**EXERCISE**
Filter the entries for the word "near". Copy each line in which it occurs.

○ ○ ○

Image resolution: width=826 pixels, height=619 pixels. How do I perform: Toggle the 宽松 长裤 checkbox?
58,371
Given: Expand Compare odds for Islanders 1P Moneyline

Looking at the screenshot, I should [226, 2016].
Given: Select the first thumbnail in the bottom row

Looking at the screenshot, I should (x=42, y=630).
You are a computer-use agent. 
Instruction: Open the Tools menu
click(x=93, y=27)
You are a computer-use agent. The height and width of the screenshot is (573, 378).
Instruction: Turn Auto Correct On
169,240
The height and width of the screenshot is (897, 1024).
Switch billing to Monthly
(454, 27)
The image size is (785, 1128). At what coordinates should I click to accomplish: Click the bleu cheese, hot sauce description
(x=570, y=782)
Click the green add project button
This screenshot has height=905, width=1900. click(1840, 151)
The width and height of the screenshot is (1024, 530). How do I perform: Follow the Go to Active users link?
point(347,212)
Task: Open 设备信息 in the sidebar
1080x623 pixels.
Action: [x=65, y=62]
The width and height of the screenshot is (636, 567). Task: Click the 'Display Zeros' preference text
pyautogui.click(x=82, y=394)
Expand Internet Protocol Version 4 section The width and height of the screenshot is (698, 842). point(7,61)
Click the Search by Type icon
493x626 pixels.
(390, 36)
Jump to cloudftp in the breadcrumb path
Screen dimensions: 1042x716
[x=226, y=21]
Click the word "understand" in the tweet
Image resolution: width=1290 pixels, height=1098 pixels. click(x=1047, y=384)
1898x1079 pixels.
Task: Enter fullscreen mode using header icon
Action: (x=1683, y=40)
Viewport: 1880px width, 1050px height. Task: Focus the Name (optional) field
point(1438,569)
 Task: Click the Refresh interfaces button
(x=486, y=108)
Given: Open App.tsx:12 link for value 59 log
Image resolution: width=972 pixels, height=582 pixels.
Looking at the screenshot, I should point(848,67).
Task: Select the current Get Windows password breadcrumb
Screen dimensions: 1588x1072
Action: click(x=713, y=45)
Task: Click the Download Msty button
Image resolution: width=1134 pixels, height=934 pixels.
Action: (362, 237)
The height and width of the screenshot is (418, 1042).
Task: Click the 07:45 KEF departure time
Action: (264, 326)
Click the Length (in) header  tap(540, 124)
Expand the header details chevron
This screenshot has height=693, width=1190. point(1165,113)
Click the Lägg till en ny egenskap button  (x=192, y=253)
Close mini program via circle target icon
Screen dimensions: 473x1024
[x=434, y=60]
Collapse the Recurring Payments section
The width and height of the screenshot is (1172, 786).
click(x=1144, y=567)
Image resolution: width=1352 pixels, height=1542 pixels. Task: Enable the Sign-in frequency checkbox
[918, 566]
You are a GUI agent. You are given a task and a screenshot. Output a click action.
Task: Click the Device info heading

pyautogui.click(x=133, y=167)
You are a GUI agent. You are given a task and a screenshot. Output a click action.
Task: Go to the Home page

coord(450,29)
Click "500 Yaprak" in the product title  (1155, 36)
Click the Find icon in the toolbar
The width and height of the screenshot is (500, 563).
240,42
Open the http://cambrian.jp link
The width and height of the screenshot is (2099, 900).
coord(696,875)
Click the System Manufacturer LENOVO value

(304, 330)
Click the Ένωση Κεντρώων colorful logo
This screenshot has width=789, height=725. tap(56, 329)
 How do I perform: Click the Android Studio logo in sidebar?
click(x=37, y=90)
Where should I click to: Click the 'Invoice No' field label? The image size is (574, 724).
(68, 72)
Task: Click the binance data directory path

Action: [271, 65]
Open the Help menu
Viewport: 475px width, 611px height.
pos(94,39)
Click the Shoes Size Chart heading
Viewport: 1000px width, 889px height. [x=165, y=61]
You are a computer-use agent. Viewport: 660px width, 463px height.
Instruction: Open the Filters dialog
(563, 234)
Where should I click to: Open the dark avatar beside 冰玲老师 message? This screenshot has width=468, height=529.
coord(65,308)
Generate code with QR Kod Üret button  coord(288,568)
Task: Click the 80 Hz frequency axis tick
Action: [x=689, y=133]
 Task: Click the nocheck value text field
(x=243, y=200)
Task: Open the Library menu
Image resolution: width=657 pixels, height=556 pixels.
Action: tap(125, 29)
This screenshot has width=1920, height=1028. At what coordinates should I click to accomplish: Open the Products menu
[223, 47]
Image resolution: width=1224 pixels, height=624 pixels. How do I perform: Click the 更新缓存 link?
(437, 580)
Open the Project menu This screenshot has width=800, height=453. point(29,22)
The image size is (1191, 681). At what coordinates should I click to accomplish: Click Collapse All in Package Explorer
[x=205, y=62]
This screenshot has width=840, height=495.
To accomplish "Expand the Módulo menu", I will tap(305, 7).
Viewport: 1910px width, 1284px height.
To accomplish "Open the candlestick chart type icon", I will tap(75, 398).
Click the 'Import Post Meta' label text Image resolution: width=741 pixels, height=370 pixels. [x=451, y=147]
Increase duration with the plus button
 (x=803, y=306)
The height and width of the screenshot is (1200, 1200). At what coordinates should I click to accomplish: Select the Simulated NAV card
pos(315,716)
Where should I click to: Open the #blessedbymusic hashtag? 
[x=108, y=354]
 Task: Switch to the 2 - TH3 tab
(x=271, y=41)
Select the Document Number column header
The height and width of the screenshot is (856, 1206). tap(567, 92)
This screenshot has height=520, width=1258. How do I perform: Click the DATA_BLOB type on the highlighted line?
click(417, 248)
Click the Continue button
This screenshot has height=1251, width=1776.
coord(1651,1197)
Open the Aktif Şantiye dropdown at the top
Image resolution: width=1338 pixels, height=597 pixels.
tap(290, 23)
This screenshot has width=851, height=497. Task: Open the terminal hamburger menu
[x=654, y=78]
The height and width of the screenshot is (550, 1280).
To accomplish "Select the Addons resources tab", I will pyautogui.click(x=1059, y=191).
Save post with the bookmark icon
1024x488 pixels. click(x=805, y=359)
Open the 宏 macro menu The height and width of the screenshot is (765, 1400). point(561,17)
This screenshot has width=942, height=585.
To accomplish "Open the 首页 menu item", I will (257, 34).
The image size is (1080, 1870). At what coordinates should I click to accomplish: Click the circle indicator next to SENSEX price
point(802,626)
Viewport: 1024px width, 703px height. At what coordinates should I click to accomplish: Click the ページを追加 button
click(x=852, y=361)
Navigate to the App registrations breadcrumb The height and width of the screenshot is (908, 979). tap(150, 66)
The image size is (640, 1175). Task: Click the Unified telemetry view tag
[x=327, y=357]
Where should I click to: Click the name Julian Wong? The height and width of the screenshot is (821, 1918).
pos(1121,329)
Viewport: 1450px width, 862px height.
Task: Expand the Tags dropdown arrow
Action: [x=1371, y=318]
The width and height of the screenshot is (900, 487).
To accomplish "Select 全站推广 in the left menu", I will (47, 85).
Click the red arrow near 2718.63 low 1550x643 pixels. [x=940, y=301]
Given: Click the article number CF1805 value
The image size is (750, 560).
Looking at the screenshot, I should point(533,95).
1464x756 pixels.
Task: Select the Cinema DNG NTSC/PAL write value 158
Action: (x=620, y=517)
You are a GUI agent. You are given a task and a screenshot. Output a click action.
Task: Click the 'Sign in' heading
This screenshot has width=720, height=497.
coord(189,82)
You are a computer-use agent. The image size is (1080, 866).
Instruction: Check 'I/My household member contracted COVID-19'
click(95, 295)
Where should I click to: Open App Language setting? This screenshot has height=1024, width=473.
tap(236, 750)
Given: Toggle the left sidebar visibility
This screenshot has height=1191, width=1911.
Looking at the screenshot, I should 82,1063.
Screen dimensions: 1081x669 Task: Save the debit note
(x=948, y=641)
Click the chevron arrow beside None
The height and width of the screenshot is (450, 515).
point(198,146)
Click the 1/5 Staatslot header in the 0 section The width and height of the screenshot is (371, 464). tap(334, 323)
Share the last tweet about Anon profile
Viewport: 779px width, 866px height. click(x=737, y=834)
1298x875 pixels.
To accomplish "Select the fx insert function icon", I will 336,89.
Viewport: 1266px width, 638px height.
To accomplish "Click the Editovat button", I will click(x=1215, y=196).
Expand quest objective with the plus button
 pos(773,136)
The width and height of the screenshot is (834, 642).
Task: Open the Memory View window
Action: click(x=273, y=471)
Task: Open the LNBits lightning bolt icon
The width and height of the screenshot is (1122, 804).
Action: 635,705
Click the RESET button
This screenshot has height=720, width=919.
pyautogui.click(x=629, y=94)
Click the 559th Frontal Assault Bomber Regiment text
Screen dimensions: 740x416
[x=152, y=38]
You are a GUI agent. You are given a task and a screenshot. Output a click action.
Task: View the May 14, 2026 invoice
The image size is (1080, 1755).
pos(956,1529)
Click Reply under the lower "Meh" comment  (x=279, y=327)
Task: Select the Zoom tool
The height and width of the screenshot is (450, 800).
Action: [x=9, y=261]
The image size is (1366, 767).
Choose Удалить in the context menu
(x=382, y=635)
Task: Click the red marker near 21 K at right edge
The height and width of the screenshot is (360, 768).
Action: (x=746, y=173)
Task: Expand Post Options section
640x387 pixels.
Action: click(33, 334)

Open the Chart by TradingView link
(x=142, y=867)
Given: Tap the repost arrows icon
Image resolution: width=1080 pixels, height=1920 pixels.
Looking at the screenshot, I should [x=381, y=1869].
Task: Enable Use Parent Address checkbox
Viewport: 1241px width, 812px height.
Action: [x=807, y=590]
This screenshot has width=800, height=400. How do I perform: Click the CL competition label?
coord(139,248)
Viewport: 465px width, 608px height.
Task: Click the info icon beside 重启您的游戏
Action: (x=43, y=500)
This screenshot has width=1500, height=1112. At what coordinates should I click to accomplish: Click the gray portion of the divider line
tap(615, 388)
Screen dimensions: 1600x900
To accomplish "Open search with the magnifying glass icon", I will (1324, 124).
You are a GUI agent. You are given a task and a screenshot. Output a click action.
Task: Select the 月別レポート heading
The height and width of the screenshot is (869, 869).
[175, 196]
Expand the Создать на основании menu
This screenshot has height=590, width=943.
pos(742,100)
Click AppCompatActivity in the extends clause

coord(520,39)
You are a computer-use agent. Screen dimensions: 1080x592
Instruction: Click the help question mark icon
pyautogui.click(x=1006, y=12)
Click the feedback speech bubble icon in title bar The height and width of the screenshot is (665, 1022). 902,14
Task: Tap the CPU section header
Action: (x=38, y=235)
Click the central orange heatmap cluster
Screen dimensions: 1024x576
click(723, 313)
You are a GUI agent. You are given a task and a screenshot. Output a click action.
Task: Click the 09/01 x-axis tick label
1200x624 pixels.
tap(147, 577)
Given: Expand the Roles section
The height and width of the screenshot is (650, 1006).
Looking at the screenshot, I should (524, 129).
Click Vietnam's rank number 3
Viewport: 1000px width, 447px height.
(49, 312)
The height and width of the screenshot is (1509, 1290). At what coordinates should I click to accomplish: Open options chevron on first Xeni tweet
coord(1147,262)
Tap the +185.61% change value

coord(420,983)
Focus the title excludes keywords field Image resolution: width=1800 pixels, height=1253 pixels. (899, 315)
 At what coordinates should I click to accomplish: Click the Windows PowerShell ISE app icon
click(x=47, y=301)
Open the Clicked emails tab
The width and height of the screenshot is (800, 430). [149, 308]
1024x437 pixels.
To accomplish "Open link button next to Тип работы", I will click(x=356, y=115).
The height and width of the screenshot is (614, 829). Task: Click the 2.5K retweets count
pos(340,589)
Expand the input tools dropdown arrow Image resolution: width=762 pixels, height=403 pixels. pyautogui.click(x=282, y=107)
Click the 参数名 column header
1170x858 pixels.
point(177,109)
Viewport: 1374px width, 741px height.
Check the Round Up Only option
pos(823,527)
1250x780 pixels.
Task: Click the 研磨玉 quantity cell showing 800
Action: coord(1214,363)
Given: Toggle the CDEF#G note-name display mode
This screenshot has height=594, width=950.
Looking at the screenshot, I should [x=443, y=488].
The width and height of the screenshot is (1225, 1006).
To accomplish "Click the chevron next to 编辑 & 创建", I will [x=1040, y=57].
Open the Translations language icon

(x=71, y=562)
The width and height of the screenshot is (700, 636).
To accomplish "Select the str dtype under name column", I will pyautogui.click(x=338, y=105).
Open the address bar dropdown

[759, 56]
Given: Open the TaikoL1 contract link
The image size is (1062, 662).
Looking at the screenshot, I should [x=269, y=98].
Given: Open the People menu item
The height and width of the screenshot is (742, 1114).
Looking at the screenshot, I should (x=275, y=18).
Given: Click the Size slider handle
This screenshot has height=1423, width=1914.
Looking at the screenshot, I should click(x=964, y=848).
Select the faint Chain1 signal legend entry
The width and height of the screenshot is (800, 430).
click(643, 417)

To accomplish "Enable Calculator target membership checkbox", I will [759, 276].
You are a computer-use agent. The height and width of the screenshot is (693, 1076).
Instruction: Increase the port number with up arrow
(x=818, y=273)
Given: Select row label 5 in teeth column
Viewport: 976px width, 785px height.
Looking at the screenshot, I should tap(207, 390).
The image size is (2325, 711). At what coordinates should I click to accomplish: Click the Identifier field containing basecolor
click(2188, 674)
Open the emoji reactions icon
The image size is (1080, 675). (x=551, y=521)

○ ○ ○

**FINISHED TASK**
Click the red arrow near 2718.63 low 1550x643 pixels. [x=940, y=301]
Task: Click the red marker near 21 K at right edge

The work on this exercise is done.